[DOCUMENT TEXT]
Count total set bits

Problem Link

Problem Statement

Given a positive integer n, return the total number of set bits (1s) in the binary representations of all numbers from 1 to n.

Examples

Example 1:

Input: n = 3
Output: 4
Explanation:
1 -> 01 → 1 set bit  
2 -> 10 → 1 set bit  
3 -> 11 → 2 set bits  
Total = 1 + 1 + 2 = 4

Example 2:

Input: n = 6
Output: 9
Explanation:
1 → 1, 2 → 1, 3 → 2, 4 → 1, 5 → 2, 6 → 2  
Total = 9

Constraints

0 <= n <= 10⁶

Intuition

A brute-force method would iterate over every number from 1 to n and count the set bits one-by-one. However, that approach would be O(n log n), which is too slow for large inputs.

The optimized solution uses pattern-based counting by observing how set bits are distributed across each bit position from LSB to MSB over the full range.

Approach: Pattern-based Bit Count per Position

Let’s understand how bits flip across numbers:
- For bit position i, the pattern of 0s and 1s repeats every 2^i numbers.
- In each such block, half the numbers have the i-th bit set.
Iterate through each bit position up to the MSB of n:
- For bit i (represented by x = 2^i):
  - q = n / x → Number of full blocks of size x
  - Each full block contributes x / 2 set bits
  - Total from full blocks = q * (x / 2)
  - rem = n % x → Remaining numbers not completing the block
  - If rem >= x / 2, then (rem - x / 2) more numbers have this bit set
- Add all contributions to the total count.
n is incremented at the start because this pattern works from 0 to n-1. So to include n, we use n + 1.

Java Code

class Solution{
    
    public static int countSetBits(int n){
        n += 1;
        int cnt = 0;

        for (int x = 2; x / 2 < n; x = x * 2) {
            int q = n / x;
            int fg = x / 2;
            cnt += q * fg;

            int rem = n % x;
            if (rem > fg) {
                cnt += rem - fg;
            }
        }

        return cnt;
    }
}

Time and Space Complexity

Metric	Value
Time Complexity	O(log n)
Space Complexity	O(1)
Explanation	Loop runs log(n) times (each time x doubles), and no extra space is used

Dry Run

Input: `n = 6`

Increment n → n = 7
Bit position x = 2:
- q = 7 / 2 = 3, fg = 1 → cnt = 3
- rem = 7 % 2 = 1 → > 1? no → skip
x = 4:
- q = 7 / 4 = 1, fg = 2 → cnt += 2 → total = 5
- rem = 7 % 4 = 3 → rem > 2 → cnt += 1 → total = 6
x = 8:
- q = 7 / 8 = 0, fg = 4 → cnt += 0
- rem = 7 % 8 = 7 → rem > 4 → cnt += 3 → total = 9

Output: 9

Conclusion

This bitwise pattern-based solution is a powerful optimization over the brute-force approach and achieves logarithmic time performance.

This technique is commonly used in problems involving cumulative set bit counts and is a frequent interview topic to test understanding of:

Bit patterns
Powers of 2
Efficient iteration over bit positions

Records from a dataset
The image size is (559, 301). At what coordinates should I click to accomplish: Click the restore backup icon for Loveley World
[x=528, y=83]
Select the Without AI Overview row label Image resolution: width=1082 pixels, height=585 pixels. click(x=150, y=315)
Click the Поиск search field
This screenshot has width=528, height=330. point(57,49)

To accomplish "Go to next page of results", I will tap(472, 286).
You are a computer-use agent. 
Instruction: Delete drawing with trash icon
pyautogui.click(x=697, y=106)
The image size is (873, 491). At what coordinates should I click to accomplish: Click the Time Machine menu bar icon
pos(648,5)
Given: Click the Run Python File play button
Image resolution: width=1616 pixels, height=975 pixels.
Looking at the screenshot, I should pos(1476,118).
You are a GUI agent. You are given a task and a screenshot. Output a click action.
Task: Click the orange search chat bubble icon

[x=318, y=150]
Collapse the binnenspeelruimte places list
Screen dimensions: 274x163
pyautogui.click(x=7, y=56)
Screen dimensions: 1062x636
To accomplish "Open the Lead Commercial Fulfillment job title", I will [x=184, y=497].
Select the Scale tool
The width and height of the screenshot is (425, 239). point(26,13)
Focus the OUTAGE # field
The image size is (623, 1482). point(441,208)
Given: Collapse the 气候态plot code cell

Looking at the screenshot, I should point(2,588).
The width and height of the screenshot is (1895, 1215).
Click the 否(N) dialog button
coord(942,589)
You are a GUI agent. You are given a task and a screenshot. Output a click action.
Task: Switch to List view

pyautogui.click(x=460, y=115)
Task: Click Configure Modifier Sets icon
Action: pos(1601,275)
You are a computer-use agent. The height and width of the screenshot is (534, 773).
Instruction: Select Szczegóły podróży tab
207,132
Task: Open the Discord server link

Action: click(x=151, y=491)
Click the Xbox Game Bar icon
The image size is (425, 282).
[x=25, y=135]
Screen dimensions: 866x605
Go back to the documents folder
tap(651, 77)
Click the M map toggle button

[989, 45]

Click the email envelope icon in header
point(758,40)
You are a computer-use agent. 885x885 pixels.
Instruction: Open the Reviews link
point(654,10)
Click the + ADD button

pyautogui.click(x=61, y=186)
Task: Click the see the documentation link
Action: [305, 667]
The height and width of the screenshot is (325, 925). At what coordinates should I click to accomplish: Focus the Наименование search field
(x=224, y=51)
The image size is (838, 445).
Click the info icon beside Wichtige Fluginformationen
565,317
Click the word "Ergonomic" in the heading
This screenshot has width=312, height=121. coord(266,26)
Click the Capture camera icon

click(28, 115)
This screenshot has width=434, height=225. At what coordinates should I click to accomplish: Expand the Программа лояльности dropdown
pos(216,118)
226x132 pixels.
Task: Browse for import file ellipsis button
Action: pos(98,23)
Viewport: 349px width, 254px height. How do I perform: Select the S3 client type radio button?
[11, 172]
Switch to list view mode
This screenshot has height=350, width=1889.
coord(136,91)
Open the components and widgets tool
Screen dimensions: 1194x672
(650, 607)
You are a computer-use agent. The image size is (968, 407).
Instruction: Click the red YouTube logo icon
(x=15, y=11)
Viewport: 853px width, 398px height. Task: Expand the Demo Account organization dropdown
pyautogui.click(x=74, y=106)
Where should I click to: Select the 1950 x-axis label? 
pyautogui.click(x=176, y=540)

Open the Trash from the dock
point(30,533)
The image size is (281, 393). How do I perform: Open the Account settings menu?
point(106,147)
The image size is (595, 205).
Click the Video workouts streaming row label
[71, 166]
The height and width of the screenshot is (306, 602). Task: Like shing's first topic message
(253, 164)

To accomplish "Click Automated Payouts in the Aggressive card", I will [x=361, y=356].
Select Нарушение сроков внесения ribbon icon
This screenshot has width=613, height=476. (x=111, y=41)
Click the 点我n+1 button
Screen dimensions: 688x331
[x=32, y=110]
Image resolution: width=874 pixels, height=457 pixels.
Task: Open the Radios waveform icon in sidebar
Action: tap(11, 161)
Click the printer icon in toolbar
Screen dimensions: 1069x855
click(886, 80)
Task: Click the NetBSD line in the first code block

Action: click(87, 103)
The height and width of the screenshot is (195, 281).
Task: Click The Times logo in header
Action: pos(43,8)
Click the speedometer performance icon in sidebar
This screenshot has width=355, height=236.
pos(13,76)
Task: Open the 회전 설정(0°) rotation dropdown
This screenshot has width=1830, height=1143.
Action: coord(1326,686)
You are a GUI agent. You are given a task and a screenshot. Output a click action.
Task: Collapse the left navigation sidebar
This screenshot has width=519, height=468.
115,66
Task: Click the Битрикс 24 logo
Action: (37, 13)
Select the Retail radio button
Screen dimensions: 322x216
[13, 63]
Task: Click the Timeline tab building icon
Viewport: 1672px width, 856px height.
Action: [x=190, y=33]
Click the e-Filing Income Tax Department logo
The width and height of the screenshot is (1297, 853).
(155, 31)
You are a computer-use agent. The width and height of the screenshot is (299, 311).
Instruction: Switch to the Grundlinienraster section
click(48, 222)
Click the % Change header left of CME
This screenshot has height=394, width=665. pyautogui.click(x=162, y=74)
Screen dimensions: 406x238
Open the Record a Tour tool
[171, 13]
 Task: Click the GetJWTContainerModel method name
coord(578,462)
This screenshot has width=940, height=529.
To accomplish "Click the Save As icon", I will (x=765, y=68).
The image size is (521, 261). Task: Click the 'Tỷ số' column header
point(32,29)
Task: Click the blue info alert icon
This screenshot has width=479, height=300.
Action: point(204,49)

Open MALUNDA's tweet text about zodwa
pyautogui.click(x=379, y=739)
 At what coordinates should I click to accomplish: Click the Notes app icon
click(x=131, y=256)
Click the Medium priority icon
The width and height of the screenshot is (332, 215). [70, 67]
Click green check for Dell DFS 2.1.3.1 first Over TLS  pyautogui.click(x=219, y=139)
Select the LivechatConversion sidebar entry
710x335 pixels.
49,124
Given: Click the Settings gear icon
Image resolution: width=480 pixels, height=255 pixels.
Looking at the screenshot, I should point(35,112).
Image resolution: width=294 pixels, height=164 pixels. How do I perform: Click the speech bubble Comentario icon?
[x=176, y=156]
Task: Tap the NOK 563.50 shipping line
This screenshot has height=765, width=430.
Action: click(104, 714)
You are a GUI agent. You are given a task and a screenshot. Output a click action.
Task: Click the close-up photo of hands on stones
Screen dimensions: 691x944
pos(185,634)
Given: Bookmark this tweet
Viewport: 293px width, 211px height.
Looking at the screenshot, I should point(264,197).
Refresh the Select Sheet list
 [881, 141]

[ACTIONS TO TAKE]
A. Restate the paragraph of the set-bits text that begins "A brute-force method would" as a short bulleted list, keeping its main facts.
B. From the set-bits text, write out the stretch from "Approach: Pattern-based Bit" through "blocks = q * (x / 2)".

[WRITTEN ANSWERS]
A.
- Brute force goes through every number from 1 to n and counts its set bits one by one.
- That approach runs in O(n log n).
- It is too slow for large inputs.

B.
Approach: Pattern-based Bit Count per Position

Let’s understand how bits flip across numbers:
- For bit position i, the pattern of 0s and 1s repeats every 2^i numbers.
- In each such block, half the numbers have the i-th bit set.
Iterate through each bit position up to the MSB of n:
- For bit i (represented by x = 2^i):
  - q = n / x → Number of full blocks of size x
  - Each full block contributes x / 2 set bits
  - Total from full blocks = q * (x / 2)